Graph Neural NetworksGraph Representation LearningNode ClassificationGraph ClassificationMessage Passing

评审与讨论

审稿意见

评分: 6置信度: 32024-07-07

This work proposes a new dynamic message passing method $N^2$ , which initializes a number of pseudo nodes, and apply message passing across graph nodes and pseudo nodes. The message passing scheme relies on the proximity of the node embeddings, and the node embeddings are updated through message passing. The method is quite dynamic and flexible. Besides, it is empirically shown to alleviate oversquashing and oversmoothing problems. Experimental results show the significance of the proposed method.

优点

Overall, the writing is good and clear, the concepts are precisely described, and the introduction of background is easily understandable.
The methodology is quite interesting, and the message passing design makes sense.
The experimental results are strong on most datasets. And the method is widely applicable to both graph and node level prediction. The ablations are carefully designed and the visualizations are pretty good.
The proposed method exhibits good performance on oversquashing and oversmoothing problems.

缺点

It would be good to have theoretical explanations why the method works well against oversquashing and oversmoothing problems, though not mandatory.
It would be good to compare with some graph structure learning or graph rewiring work. The baselines are basically GNNs and graph transformers.

问题

It is not intuitive to me why to use recurrent layers, except for the good property of weight sharing. Can you explain it?
Why use proximity measurement instead of some distance metrics?

局限性

As mentioned by the authors, the performance deteriorates when the number of recurrent layers grow too large.

作者回复

2024-08-07

Thank you for your kind suggestions and insightful questions about our work. We hope the following response can address your concerns. We also kindly refer you to the PDF in the global response for the new figures/tables during the rebuttal due to the limited number of characters.

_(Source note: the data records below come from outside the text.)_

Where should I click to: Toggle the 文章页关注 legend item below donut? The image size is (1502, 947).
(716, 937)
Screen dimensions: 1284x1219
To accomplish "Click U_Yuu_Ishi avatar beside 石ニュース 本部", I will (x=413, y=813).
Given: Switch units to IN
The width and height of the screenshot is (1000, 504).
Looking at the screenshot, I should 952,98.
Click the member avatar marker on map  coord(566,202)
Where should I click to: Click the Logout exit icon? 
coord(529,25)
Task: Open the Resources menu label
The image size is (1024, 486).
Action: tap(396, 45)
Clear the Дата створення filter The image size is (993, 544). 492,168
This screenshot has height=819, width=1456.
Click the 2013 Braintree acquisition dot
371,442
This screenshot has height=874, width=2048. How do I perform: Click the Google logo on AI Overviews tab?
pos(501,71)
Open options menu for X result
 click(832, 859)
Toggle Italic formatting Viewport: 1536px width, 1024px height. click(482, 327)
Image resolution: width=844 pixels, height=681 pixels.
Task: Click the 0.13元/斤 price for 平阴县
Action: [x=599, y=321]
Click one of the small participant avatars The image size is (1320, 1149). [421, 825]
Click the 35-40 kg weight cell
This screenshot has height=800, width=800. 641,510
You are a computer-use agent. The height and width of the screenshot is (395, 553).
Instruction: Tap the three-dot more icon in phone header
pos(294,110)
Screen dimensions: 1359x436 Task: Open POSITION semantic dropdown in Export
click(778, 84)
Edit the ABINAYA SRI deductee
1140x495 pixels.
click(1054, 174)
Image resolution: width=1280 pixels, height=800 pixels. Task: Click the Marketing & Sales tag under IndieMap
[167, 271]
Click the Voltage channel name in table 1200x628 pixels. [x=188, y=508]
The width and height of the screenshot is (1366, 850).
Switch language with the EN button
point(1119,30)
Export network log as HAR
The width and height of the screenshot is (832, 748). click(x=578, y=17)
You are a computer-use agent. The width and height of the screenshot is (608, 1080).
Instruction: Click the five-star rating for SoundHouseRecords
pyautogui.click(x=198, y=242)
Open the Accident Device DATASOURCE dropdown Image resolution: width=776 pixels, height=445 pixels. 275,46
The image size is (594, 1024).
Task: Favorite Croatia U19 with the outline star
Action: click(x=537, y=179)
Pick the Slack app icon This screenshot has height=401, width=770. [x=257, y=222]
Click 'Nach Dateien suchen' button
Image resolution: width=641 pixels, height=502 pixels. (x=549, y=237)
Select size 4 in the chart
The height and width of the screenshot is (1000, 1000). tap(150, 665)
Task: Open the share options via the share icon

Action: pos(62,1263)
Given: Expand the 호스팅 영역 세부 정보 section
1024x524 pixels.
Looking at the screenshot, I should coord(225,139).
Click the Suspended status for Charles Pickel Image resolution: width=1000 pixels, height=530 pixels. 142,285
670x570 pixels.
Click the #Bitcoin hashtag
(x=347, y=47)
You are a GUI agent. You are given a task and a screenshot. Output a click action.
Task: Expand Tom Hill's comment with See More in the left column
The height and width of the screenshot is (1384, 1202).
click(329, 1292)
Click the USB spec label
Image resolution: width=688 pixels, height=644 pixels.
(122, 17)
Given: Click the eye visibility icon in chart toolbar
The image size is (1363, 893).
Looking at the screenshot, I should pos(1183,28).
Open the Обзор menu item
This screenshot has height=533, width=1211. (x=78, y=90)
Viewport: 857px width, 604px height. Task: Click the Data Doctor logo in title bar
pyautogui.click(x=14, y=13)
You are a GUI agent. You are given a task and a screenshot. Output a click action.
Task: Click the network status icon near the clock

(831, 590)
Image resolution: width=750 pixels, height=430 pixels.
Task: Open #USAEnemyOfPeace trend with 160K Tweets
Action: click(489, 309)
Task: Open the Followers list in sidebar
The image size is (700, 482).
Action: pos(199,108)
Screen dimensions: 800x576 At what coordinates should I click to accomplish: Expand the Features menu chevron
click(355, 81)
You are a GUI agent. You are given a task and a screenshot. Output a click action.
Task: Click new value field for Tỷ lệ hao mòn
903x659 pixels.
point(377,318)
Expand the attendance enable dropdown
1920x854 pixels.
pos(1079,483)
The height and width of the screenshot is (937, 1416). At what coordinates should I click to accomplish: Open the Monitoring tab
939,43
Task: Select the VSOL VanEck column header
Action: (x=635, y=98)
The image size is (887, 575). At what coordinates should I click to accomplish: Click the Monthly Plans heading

W1: Theoretical explanations on why $N^2$ works for over-squashing/smoothing.

Response: We provide some intuitive and sketchy theoretical analysis. We will keep working on this in the future.

Over-smoothing: $N^2$ learns the displacements of nodes and gives rise to the linear combination of the layer input, the local message passing output, and the global message passing output. Specifically, the layer input represents the output of an all-pass filter, the local output is from a low-pass filter, and the global output is from a filter that aggregates messages from nodes of learnable similarity, and thus possesses learnable frequency characteristics. The messages from the all-pass filter and the learnable filter prevent the output from over-smoothing.
- We must note that global message passing with the uniform connection provides the SAME global output for all the graph nodes. This output can be regarded as a shared bias term and cannot alleviate over-smoothing. Please refer to Fig R1b in the PDF response for empirical results.
Over-squashing: $N^2$ tackles over-squashing by detouring from the original graph bottlenecks and avoiding forming new pseudo-node bottlenecks.
- First, pseudo nodes provide two-hop message highways for graph nodes. Therefore, graph nodes do not have to pass messages through the original bottlenecks.
- Second, the pseudo-node bottlenecks stem from the overwhelming number of graph nodes in the receptive field of each pseudo node. However, by multiplying edge weights with the messages from these nodes, certain messages can be eliminated and thus exclude the nodes from the receptive field. We can define the effective receptive field size based on the value of the edge weights, where nodes with smaller edge weights are eliminated from the effective field. This elimination reduces the size of the effective receptive field and avoids forming bottlenecks.
  - Uniform connection shares the same edge weights for the messages from all nodes. Therefore, these messages are either completely eliminated or preserved, which cannot reduce the size of the effective receptive field. In Fig R1a in the PDF response, we show that $N^2$ with uniform connection is less effective in tackling over-squashing.
  - Our dynamic connection measures the specific edge weights for each node, learning to eliminate messages from certain nodes, and thus reduce the size of the effective receptive field.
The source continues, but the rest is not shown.